• _Task statement_
The range runs from the line containing "Open the Terminal tool window" to the last line of the entries. Restate those lines word for word, without the pictures.

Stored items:
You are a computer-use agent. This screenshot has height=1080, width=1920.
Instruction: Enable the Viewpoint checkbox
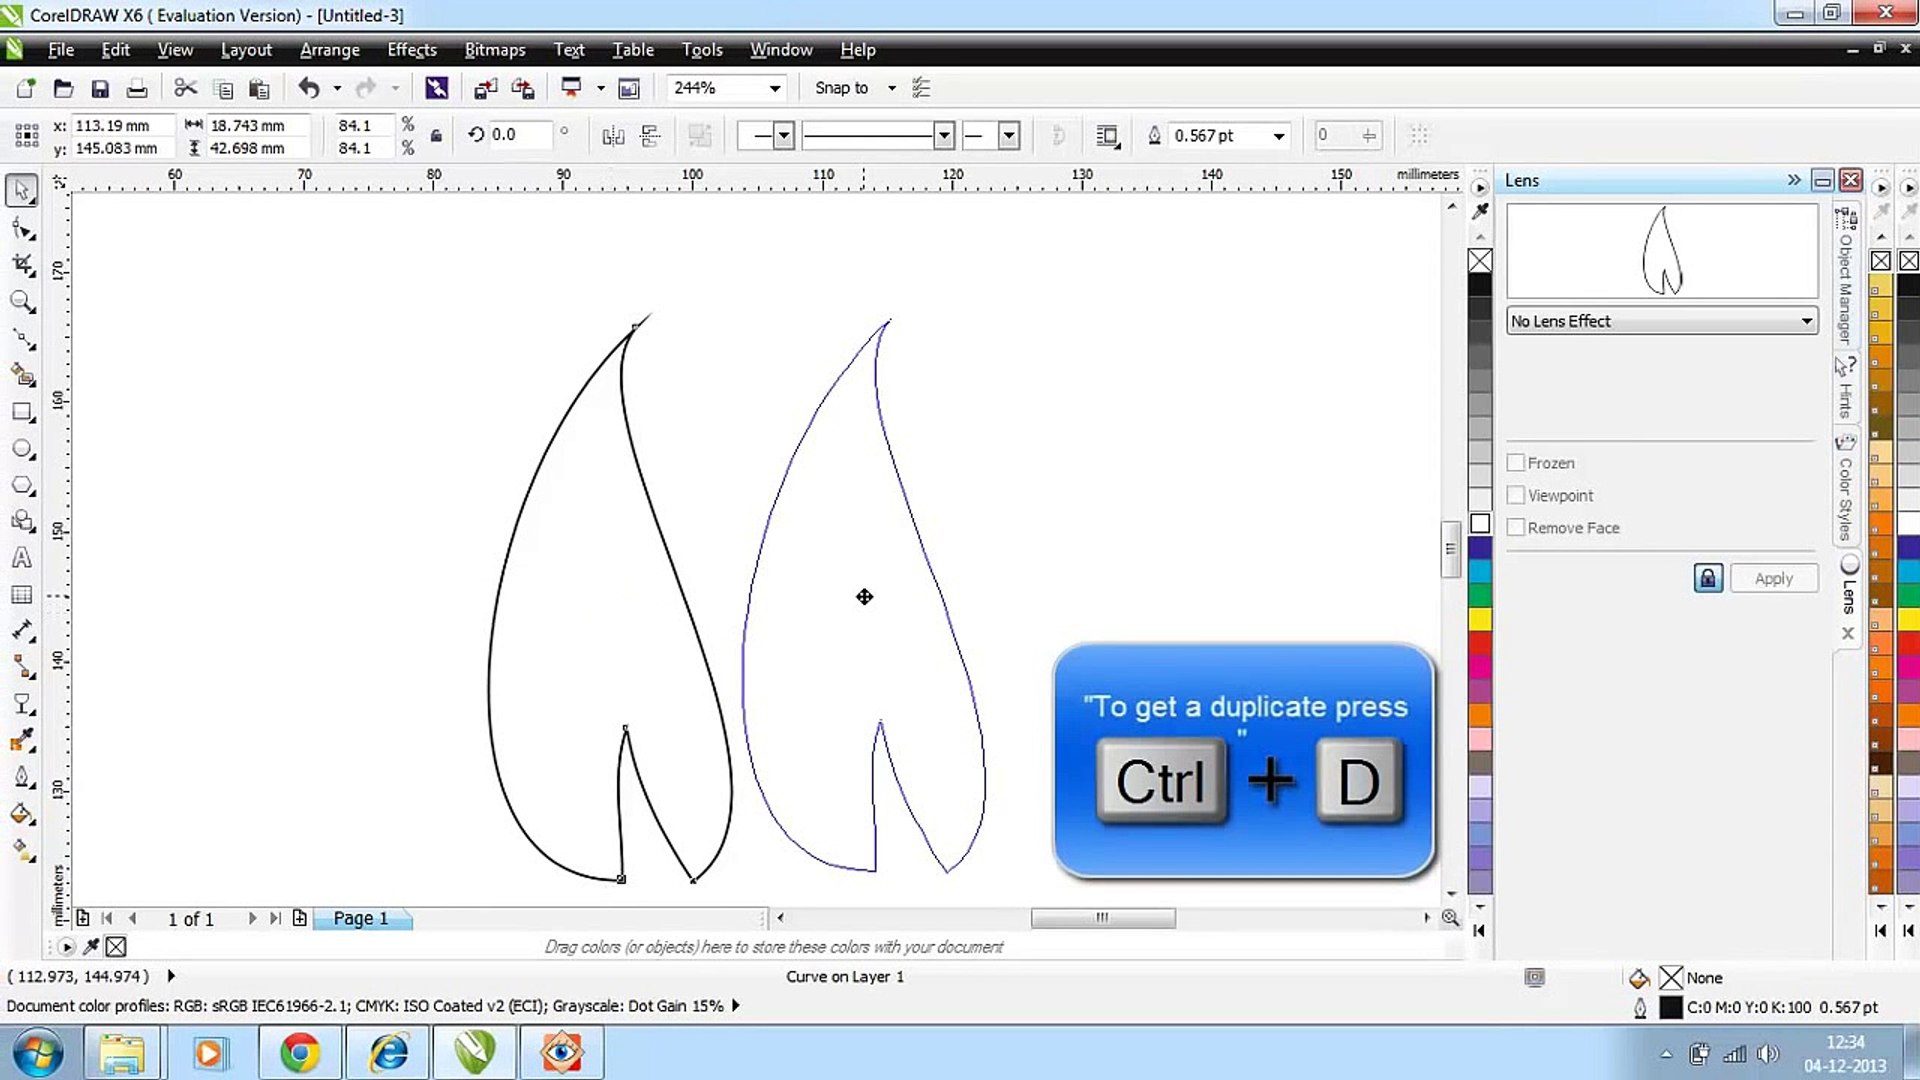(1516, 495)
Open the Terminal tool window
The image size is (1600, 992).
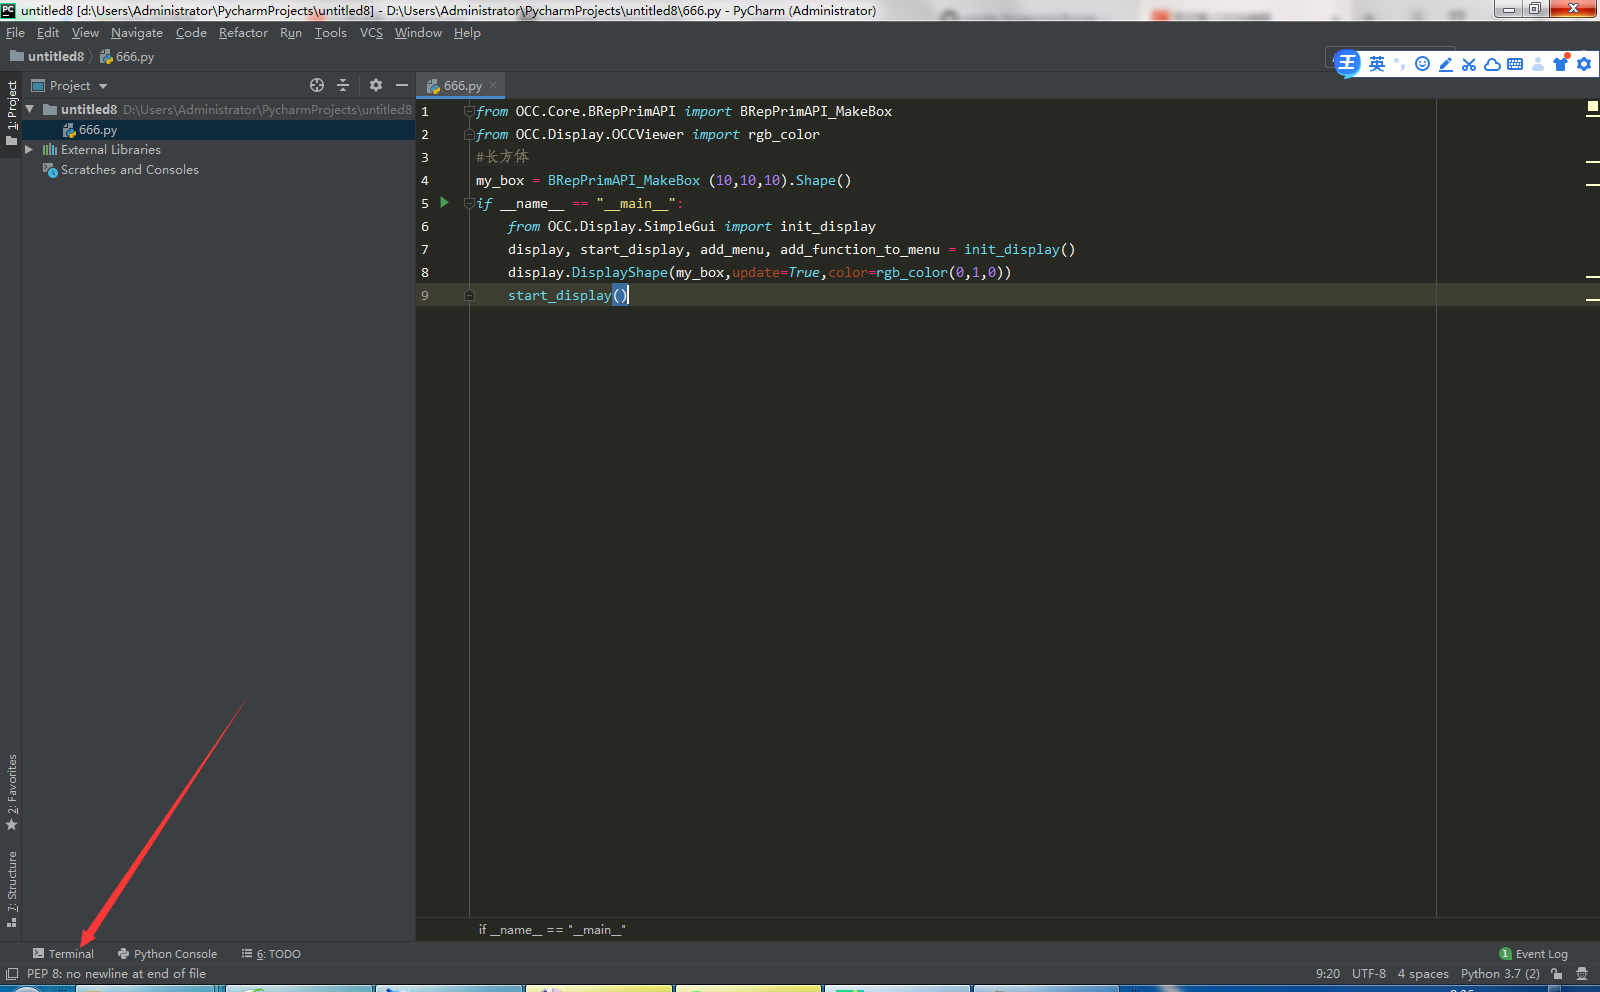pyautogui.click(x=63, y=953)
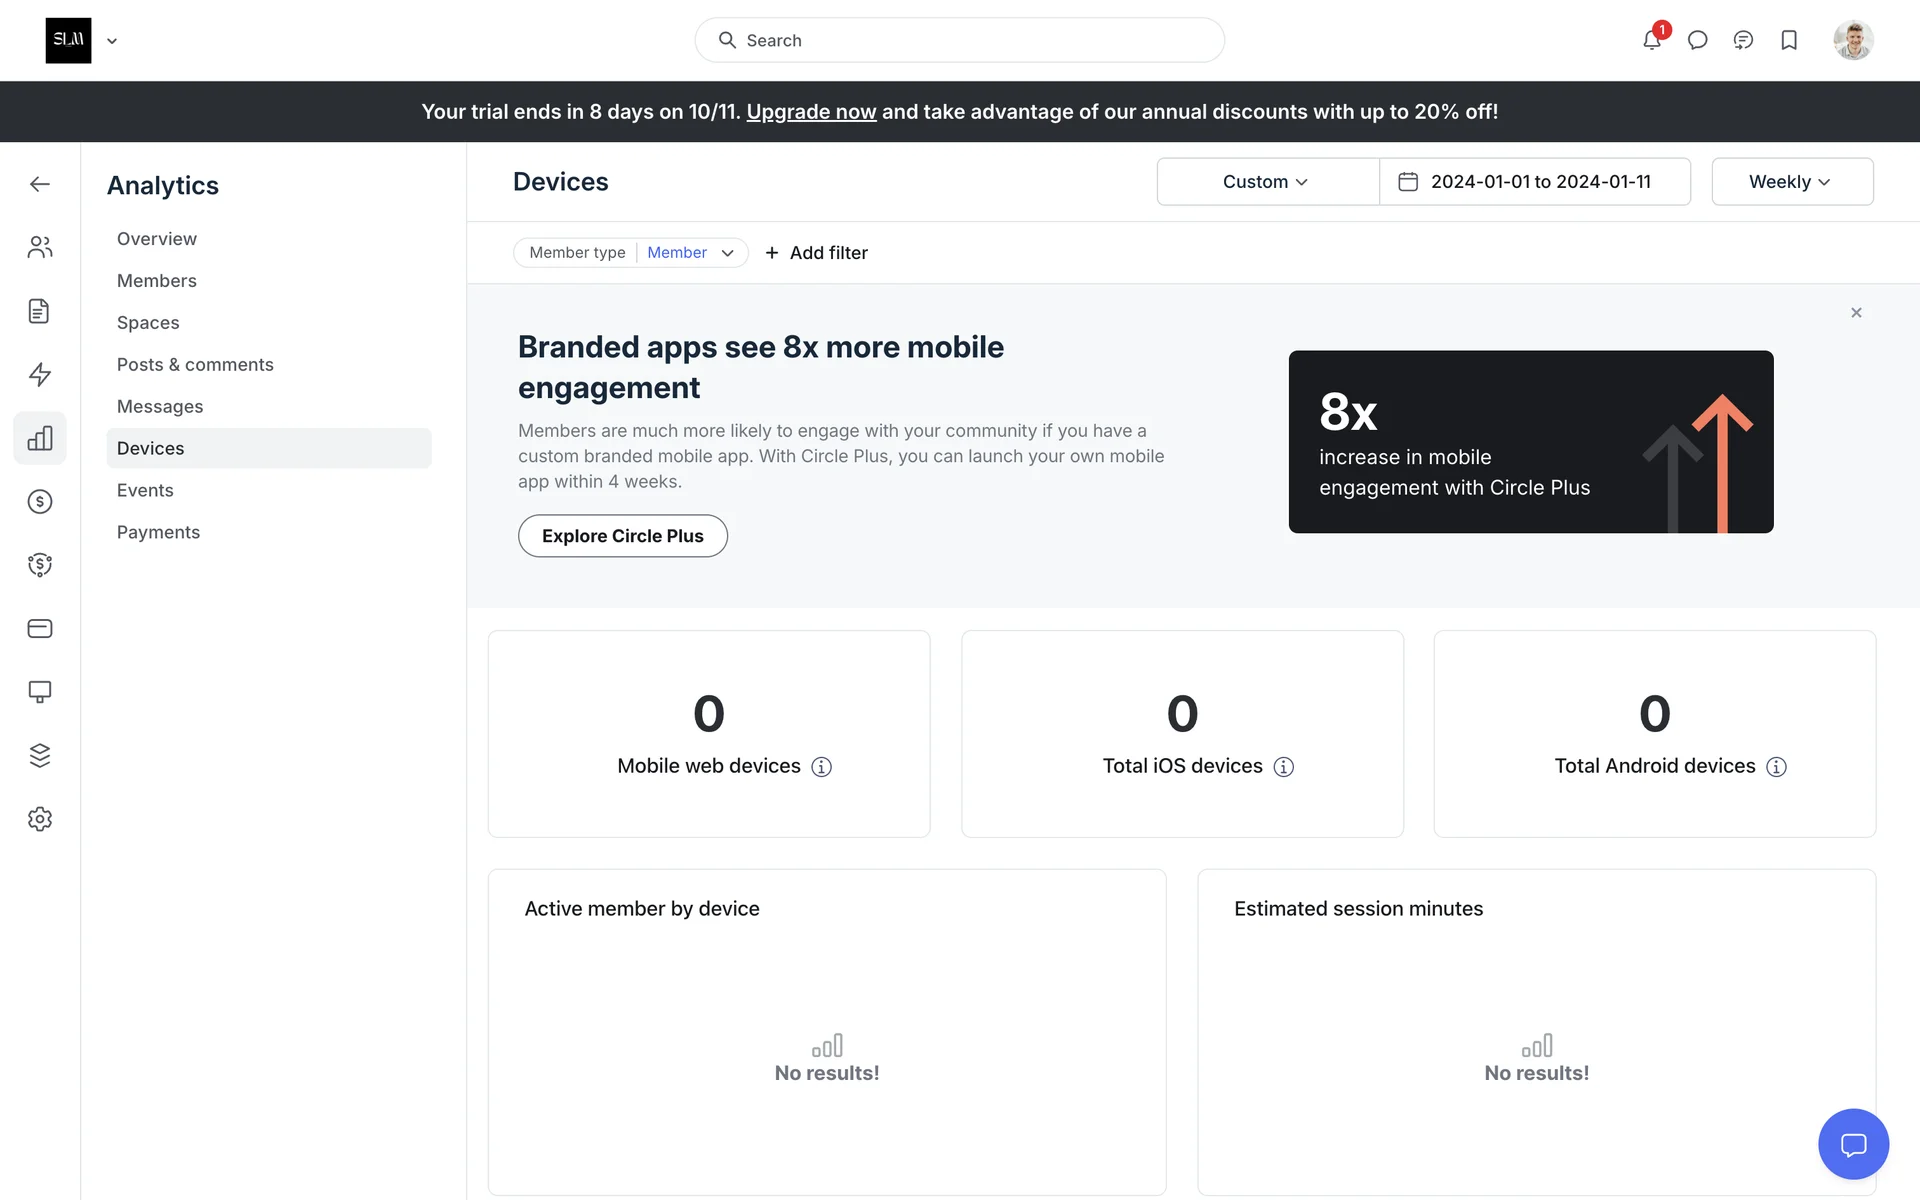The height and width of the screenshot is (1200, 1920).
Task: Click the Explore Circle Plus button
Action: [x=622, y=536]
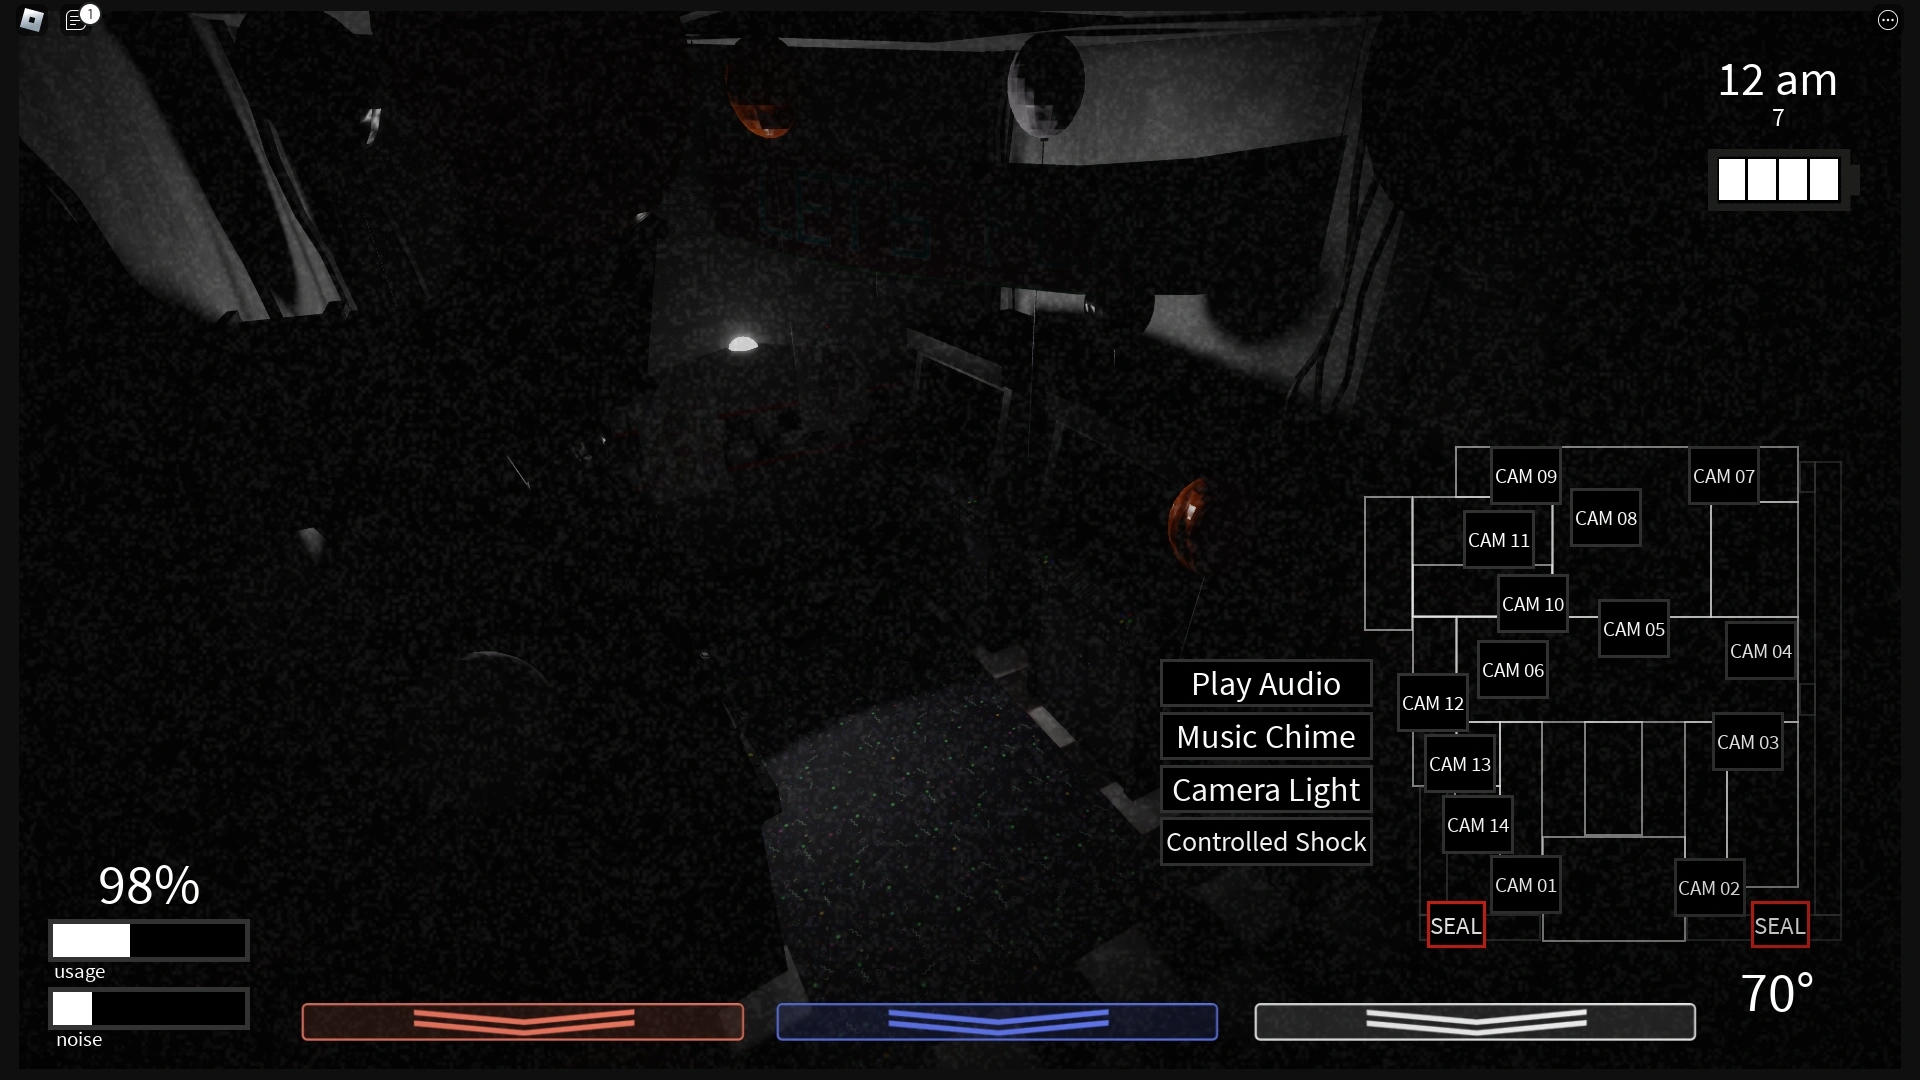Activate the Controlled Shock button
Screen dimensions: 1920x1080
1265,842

• _Task answer_
Open the Terminal tool window
The image size is (1600, 992).
pyautogui.click(x=63, y=953)
The height and width of the screenshot is (1200, 1920).
Task: Click the Explore Circle Plus button
Action: [x=622, y=536]
Activate the Controlled Shock button
Screen dimensions: 1920x1080
1265,842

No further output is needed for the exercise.